Sendo na maioria dos casos uma doença autolimitada, com resolução espontânea, o tratamento pode ser apenas sintomático. Todavia, diversos autores referem que a antibioticoterapia contribui para encurtar o tempo de resolução da doença, advogando a sua instituição após o diagnóstico. Nas formas sistémicas e nos doentes imunodeprimidos, tal tipo de tratamento é obrigatório.

A escolha dos antimicrobianos recai na azitromicina PO (10 mg/kg/dia no primeiro dia, 5 mg/kg/dia nos 4 dias seguintes), ou claritromicina PO (15 mg/kg/dia, em 2 doses diárias), 7 a 10 dias.

Nos doentes com repercussões sistémicas verifica-se em geral boa resposta à rifampicina PO (20 mg/kg/dia, de 12/12 horas), isolada ou associada a cotrimoxazol PO (40-100 mg/kg/dia de sulfametoxazol, de 12/12 horas) durante 14 dias. As fluoroquinolonas, em idades > 17 anos, são uma alternativa.
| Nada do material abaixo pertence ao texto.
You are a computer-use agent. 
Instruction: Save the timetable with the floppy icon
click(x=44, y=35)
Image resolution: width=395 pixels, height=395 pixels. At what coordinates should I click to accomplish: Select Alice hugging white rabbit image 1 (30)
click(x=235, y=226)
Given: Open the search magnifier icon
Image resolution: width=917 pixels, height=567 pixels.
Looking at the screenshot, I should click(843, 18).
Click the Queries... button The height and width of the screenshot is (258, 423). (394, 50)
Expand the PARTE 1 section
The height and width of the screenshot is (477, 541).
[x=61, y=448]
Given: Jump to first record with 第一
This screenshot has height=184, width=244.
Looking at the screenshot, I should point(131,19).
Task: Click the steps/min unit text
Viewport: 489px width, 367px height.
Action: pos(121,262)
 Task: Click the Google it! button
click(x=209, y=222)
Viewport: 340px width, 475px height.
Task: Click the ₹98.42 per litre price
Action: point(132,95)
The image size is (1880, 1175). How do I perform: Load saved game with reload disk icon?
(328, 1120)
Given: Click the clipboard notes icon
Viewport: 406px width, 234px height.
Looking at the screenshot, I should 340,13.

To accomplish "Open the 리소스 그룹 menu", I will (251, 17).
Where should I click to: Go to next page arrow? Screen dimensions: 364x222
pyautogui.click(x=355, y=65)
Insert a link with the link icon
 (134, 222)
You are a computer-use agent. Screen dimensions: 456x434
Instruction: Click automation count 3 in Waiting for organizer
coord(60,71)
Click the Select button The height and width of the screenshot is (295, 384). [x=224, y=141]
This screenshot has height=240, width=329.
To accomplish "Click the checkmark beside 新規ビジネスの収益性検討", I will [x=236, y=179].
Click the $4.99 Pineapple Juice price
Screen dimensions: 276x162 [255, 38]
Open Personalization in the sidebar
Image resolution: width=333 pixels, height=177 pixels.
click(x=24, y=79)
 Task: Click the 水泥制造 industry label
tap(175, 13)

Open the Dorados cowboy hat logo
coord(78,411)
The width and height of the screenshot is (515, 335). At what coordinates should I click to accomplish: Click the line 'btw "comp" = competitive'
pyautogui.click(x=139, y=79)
Nota importante: a duração ideal da terapêutica não está estabelecida; os esquemas referidos são os recomendados habitualmente. Os beta-lactâmicos, tetraciclinas e a eritromicina não são eficazes. Em circunstâncias especiais, poderá estar indicada a drenagem cirúrgica dos gânglios linfáticos atingidos.

Prognóstico

O prognóstico é, dum modo geral, excelente, com recuperação em semanas ou meses. Em regra, as manifestações sistémicas surgem em doentes portadores de síndromas de imunodeficiência.

Prevenção

As crianças, em especial as imunocomprometidas, devem evitar contactos íntimos com gatos com menos de 6 meses de idade. Se o indivíduo fôr arranhado pelo gato, a ferida deve ser imediatamente bem lavada. Devem igualmente ser promovidas medidas de controlo da pulga do gato.